Au lieu d'analyser à cet endroit l'état de putréfaction du monde, ce qu'il avait semblé admettre avec l'exhibition des deux milliards de laissés pour compte, Badiou revient en arrière, farouche imam maoïste, accompagné de ses élimées comparaisons encore avec l'Espagne sous les auspices du très militaire « viva la muerte » (pour l'ennemi...qu'on retrouve dans toutes les guerres lointaines) et « l'imam Pétain » (pour faire rire l'électorat des petits beurgeois d'Aubervilliers). « Viva la muerte »... mais fascistes comme djihadistes crient cela POUR LES AUTRES ; les djihadistes sont certes plus comparables aux troupes de Franco (composées aussi de « volontaires » étrangers de l'armée
d'Afrique, près de 10.000 marocains et des sbires de la Légion Condor d'Hitler) qu'aux brigadistes naïfs anarchistes et communistes. L'assimilation du djihadisme a un nouveau nazisme est tentante; la Wehrmacht disposait de ses propres imams et il y eût une division de Waffen SS musulmans en Yougoslavie; mais il n'y a pas de nouveau nazisme, religion musulmane et tueurs djihadistes ne restent toujours que des supplétifs du Capital, des mercenaires des fractions bourgeoises.
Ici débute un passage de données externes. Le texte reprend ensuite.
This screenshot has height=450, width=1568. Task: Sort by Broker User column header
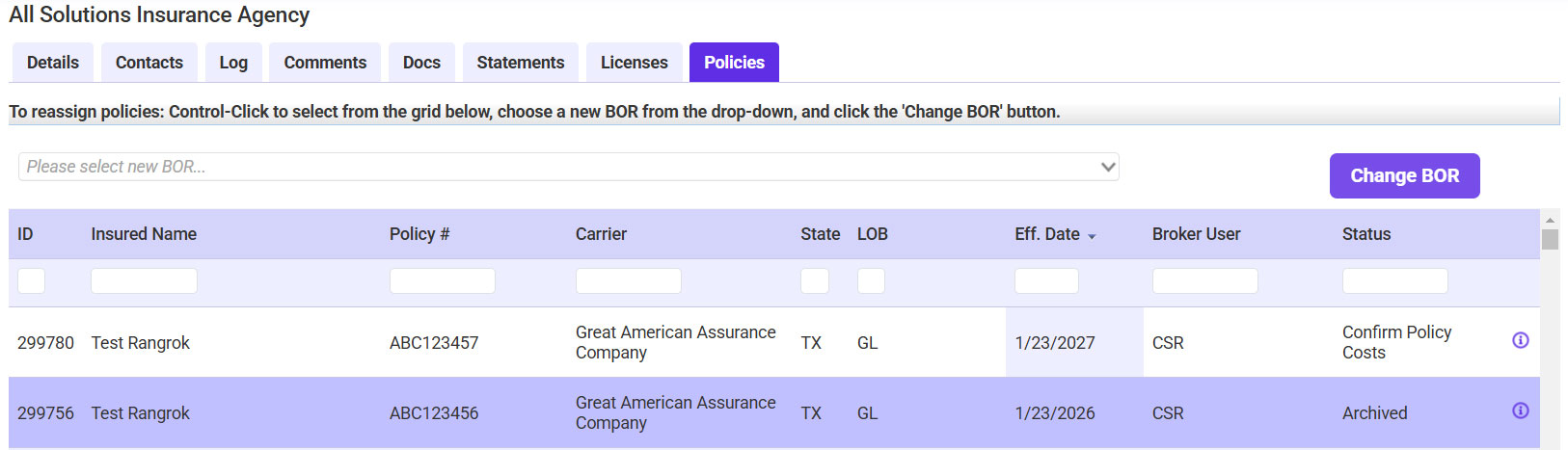point(1196,234)
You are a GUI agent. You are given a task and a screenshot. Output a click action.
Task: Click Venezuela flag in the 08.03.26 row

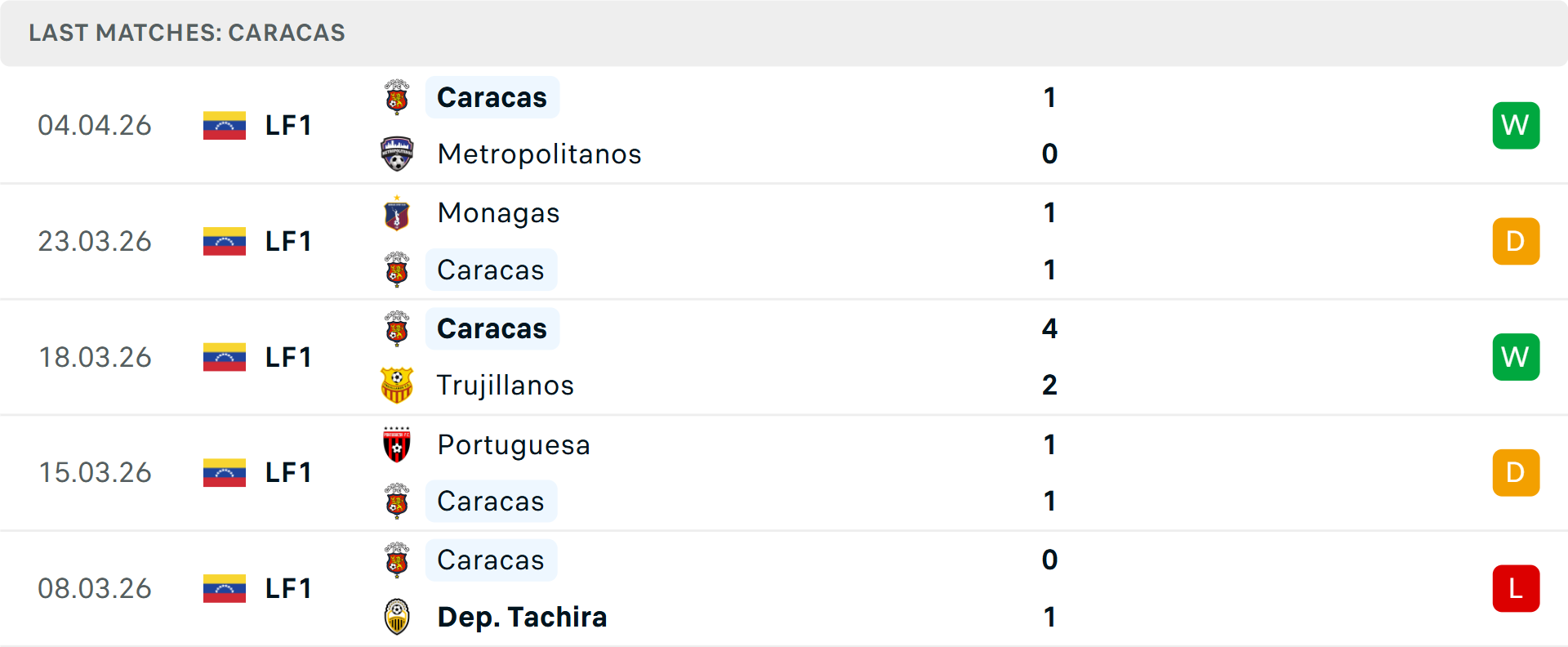click(225, 588)
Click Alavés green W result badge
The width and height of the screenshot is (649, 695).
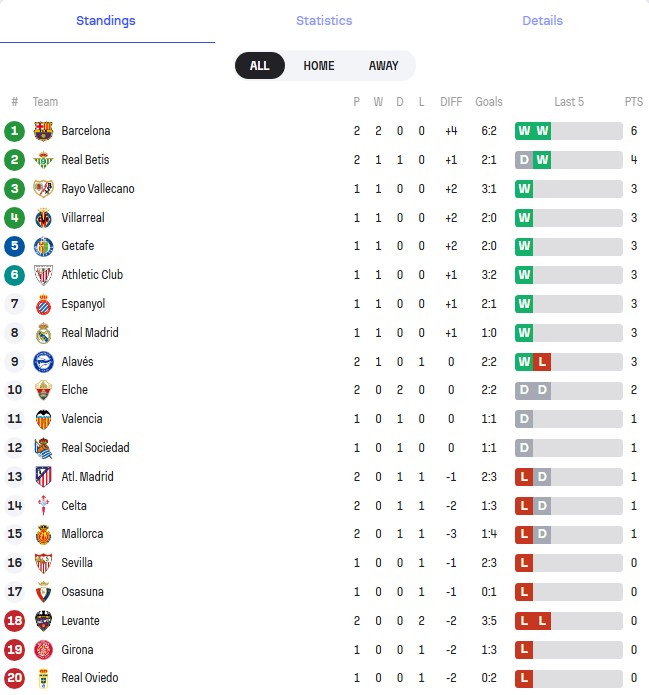pos(524,362)
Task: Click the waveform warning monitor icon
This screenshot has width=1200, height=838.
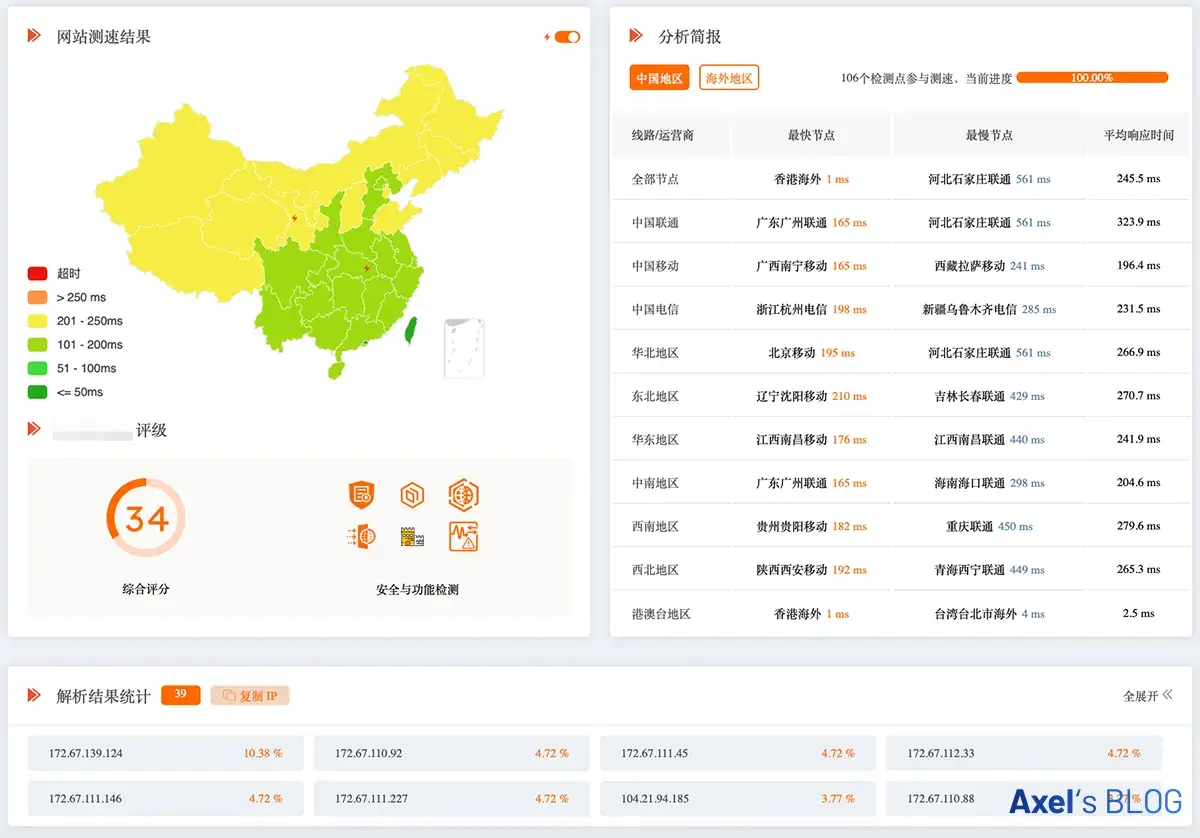Action: coord(463,537)
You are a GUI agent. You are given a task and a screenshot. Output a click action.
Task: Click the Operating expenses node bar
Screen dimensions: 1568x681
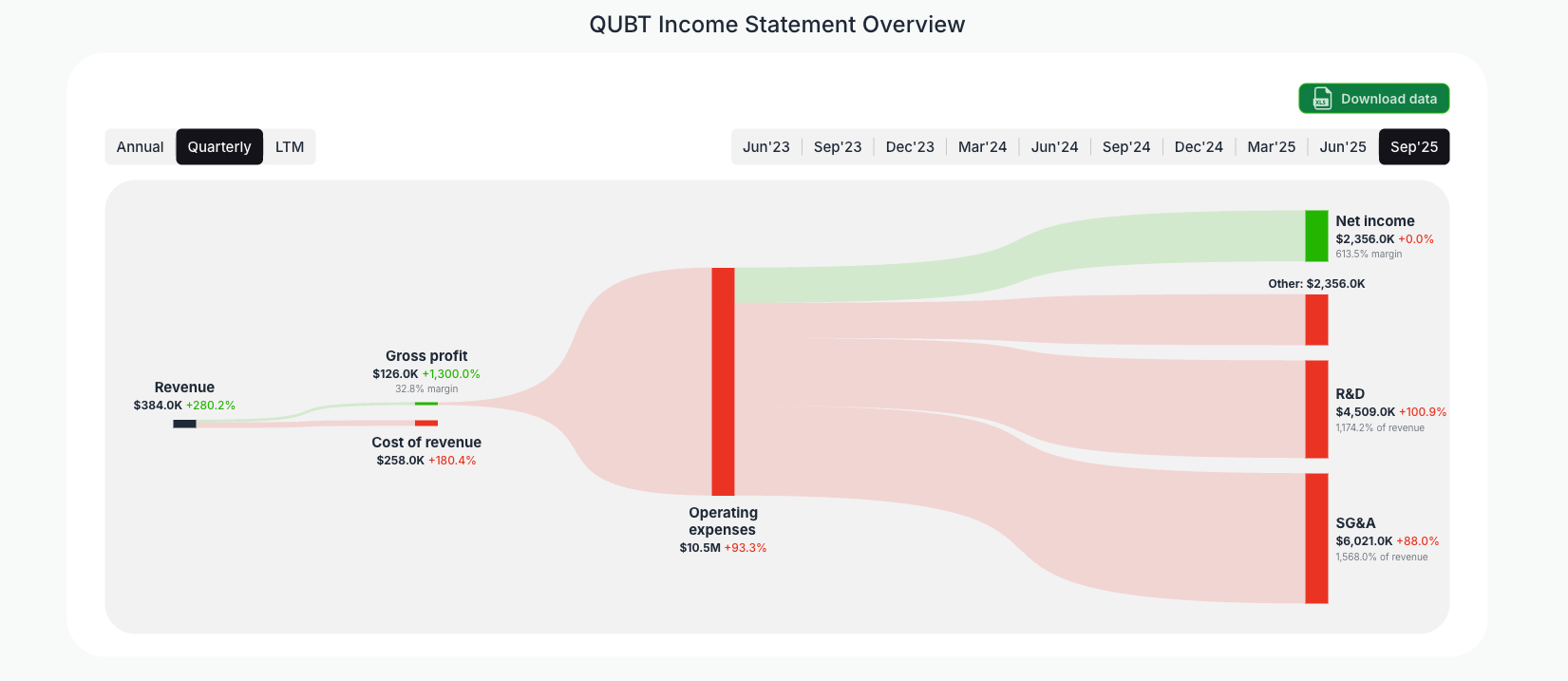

L'affaire pour notre islamaophile ignorant est entendue, mise en boîte et prête à consommer à la FNAC : « les tueurs sont de jeunes fascistes » ; où l'on retrouve cette propension du gauchiste moyen à l'insulte et à l'invective pour voiler sa faiblesse d'argumentation. A la place des tueurs islamistes, j'étoufferais de rire ; se faire traiter de fasciste quand on est capable de faire pire qu'un fasciste (les nazis cachaient autant qu'ils pouvaient leurs exactions criminelles), c'est comme traiter un maquereau de maquereau !

Même l'explication nihiliste dans sa version suicidaire ne tient pas dans la version du 13 novembre comme une affaire « non organisée mais foireuse ». Comme un politicien de droite qui vient de faire scandale en affirmant lui aussi que l'affaire Merah était aussi un machin sanglant foireux, l'intellectuel nourri au maoïsme stalinien retombe aussi dans l'explication très foireuse du « loup solitaire », qui évacue les fournitures d'armes et les divers degrés de manipulation. Je ne peux pas gober toute cette sérénade freudo-maoïste d'instinct de mort de « jeunes fascistes (qui) ont décidé que leur vie ne comptait pas » ! Que leur vie ne comptait pas ? Alors pourquoi à chaque fois cherchent-ils à s'enfuir, surtout s'il n'y a aucun homme armé pour les envoyer voir Allah d'un peu plus près ?

L'islamaophile rangé des tigres de papier égrène les formules creuses : « forme criminelle suicidaire », « acte fasciste atroce ». Puis le pauvre pékin retombe dans les mêmes explications surannées et rabâchées des journalistes et des gauchistes : c'est tout de même en réponse à la « barbarie occidentale » où « le meurtre est plus commode avec les drones »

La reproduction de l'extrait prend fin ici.